Task details –
Reproduce the rows below without any change, beginning with the line that contains "The width and height of the screenshot is (646, 419)." and continuing through the line that contains "point(355,342)", including both.

______________________________

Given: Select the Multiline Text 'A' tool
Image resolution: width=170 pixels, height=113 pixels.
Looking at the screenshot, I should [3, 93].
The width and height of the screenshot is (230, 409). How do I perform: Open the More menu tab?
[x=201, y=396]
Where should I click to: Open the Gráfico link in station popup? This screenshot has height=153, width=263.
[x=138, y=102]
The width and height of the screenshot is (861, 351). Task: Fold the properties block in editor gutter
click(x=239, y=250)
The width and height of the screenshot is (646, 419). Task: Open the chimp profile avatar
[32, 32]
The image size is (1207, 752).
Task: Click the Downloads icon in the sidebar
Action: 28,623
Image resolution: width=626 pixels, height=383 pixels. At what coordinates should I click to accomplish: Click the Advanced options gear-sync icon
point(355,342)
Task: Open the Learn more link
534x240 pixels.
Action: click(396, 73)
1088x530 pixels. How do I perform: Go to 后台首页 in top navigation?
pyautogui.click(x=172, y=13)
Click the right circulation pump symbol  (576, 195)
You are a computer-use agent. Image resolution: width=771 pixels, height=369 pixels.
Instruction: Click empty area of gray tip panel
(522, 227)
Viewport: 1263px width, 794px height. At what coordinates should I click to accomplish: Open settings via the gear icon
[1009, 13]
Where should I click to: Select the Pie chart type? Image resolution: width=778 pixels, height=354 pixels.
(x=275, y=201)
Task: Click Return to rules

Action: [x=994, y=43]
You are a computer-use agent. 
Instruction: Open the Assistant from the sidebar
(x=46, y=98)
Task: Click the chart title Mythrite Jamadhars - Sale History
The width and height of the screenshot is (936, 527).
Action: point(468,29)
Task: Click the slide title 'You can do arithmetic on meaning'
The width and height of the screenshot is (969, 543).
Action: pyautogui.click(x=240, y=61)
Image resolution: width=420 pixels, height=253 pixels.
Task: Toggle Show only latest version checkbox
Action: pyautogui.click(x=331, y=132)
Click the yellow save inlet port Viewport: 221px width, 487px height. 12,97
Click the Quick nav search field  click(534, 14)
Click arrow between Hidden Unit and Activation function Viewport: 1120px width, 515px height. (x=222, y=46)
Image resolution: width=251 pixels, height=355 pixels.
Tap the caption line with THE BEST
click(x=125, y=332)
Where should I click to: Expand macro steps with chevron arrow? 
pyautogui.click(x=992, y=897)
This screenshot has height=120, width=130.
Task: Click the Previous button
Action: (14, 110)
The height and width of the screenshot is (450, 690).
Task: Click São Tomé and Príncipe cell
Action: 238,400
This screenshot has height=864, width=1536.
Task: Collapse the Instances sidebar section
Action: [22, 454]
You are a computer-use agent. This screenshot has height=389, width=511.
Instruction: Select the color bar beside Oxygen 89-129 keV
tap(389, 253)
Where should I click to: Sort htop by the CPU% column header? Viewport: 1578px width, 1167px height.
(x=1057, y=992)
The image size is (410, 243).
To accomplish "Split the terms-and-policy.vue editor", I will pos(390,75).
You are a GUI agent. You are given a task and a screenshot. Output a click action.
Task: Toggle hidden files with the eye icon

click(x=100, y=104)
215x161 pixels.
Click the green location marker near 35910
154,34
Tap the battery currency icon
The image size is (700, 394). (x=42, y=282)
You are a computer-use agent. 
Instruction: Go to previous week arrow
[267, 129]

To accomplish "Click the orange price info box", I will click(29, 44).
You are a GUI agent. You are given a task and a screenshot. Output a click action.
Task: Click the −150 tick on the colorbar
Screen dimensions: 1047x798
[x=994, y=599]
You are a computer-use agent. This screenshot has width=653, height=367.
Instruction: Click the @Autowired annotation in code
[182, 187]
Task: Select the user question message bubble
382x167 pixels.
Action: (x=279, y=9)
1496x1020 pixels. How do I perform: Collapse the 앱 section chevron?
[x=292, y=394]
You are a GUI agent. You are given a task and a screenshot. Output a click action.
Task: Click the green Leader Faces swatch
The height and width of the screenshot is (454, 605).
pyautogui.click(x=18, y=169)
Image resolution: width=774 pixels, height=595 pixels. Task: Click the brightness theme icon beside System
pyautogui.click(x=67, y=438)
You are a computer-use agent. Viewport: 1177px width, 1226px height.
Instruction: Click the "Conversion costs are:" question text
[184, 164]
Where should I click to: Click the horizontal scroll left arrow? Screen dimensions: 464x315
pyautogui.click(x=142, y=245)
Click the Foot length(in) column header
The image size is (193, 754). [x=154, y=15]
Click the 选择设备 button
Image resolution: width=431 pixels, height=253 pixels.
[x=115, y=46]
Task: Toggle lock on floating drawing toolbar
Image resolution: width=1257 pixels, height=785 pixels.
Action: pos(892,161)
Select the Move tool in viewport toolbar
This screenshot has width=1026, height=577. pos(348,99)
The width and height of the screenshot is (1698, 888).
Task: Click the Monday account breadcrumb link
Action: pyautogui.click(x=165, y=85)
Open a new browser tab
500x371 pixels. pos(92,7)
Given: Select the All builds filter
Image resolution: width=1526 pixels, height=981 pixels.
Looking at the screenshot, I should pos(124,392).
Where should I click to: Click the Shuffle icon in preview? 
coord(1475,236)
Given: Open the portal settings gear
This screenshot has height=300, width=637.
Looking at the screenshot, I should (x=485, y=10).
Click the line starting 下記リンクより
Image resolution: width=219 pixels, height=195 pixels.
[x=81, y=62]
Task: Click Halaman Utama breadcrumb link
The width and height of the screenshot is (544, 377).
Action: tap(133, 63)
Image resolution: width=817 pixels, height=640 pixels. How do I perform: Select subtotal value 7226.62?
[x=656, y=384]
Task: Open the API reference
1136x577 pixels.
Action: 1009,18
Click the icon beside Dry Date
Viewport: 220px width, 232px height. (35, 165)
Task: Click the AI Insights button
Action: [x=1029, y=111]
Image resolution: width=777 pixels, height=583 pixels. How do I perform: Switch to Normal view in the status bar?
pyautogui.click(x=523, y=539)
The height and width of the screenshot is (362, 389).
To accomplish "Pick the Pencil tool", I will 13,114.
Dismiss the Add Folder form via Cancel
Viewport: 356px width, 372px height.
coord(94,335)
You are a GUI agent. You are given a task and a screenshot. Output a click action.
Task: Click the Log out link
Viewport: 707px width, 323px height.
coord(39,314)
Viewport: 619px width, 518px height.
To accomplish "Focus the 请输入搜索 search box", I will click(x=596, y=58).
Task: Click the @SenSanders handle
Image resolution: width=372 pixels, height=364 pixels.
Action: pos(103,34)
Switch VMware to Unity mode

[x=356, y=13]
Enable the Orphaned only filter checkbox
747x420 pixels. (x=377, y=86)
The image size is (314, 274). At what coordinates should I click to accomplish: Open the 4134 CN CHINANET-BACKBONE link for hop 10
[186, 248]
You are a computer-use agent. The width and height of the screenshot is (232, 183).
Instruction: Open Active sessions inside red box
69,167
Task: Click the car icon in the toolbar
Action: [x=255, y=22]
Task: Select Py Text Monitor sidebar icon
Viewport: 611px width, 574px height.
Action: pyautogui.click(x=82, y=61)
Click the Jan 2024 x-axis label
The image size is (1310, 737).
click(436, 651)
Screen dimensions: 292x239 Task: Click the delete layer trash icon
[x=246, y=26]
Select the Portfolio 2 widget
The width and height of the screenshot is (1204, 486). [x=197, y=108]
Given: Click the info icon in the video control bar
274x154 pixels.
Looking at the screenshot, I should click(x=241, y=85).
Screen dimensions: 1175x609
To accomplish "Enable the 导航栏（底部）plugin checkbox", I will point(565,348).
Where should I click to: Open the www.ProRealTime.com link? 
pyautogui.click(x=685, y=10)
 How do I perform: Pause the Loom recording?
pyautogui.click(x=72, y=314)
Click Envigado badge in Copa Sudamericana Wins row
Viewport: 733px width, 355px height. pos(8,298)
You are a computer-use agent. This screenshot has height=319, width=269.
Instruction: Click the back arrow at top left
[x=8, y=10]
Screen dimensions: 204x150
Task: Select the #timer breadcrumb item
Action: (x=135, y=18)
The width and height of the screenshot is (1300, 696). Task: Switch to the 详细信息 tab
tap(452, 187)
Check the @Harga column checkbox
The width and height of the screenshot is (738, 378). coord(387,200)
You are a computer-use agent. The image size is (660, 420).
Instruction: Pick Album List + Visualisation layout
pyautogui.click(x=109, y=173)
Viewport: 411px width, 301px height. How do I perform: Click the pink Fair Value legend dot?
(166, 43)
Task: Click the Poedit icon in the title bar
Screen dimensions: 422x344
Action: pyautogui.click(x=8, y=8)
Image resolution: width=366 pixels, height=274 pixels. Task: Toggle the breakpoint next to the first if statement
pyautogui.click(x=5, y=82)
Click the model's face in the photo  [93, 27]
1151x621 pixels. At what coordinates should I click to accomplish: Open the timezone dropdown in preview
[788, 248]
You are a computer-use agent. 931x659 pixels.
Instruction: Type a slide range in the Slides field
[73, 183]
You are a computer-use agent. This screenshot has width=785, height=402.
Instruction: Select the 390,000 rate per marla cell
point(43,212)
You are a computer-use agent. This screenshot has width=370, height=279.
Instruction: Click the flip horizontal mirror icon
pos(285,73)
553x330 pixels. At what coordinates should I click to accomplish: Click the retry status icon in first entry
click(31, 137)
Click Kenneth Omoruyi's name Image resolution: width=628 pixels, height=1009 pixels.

______________________________

Right answer –
The width and height of the screenshot is (646, 419). Task: Open the chimp profile avatar
[32, 32]
The image size is (1207, 752).
Task: Click the Downloads icon in the sidebar
Action: 28,623
Image resolution: width=626 pixels, height=383 pixels. At what coordinates should I click to accomplish: Click the Advanced options gear-sync icon
point(355,342)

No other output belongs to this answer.